Sobre a política de Ciência e Tecnologia, sofrem de esquizofrenia e transtorno bipolar. Basta ver alguns documentos do ministério pra constatar que há inúmeras idéias progressistas-socialistas e a continuidade com o passado (discurso schumpeteriano, empresarial, etc). Derrapam em vários momentos e trazem novidades.
O que ainda tenho dúvida é sobre a eternização de Chávez. Convivem no mesmo espaço os CHAVISTAS, os Chavistas, os chavistas e os que estão com chávez por que reconhecem o processo histórico, mas não criam nenhum tipo de idolatria. Os últimos tem criticas ao presidente, não são cegos.

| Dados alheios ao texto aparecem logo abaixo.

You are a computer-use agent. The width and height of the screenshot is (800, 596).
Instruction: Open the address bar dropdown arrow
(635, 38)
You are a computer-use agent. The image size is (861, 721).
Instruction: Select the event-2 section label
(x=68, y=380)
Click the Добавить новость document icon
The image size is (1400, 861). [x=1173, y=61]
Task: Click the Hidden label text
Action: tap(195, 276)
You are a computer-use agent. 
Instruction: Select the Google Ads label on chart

O problema da Venezuela é justamente o fato de que os movimentos sociais ainda são muito frouxos ou não existem. O que mais me impressionou, enquanto proto-movimento social foi o “frente campesino Ezequiel Zamora”. Jamais foi esquecer destes moleques que largaram a Universidade para lutar ao lado do povo, o povo da terra. É a coisa mais curiosa do mundo. A pergunta que fiz: há lideres mais velhos, pois na reunião só tinha jovens. São muito conscientes, enfatizam muito a tática e a estratégia (paulo, lembrei de você sobre a inversão entre projeto e táticas, “curto prazismo”, a predominância da prática, etc). O MST está lhes ajudando na área de educação, ...O povo venezuelano está se armando pois teme um novo golpe. Reconhecem a fragilidade da sociedade venezuelana e por isso acreditam que sem a continuidade de Chávez por um largo tempo, todas as mudanças desmoronarão. Parece ser uma faca de dois gumes: se sai chávez, a sociedade desmorona. Por outro lado, pode haver a criação de novos caudilhos/eternização de “líderes” (alguém poderia me ajudar a esclarecer isso?). Não sei se sou muito ingênuo, mas parece que os venezuelanos em geral não vêem o Chávez como um deus. Vêem de forma mais pragmática e com razoável consciência do atual momento histórico (sem chávez o país se dilacera/explode). Algo mais ou menos assim. “sempre estivemos na merda, sufocados, trabalhando até a exaustão e agora aparece um presidente que implementa diversas políticas que melhoram nossas vidas” Nesse sentido, aquilo que a mídia brasileira parece frisar não é importante pra eles. O que é mais importante é o como sua vida tem melhorado, desde a participação em comitês de bairro, mais direitos para os informais, melhora da auto-estima. Se isso for verdade, os miseráveis estão fazendo história.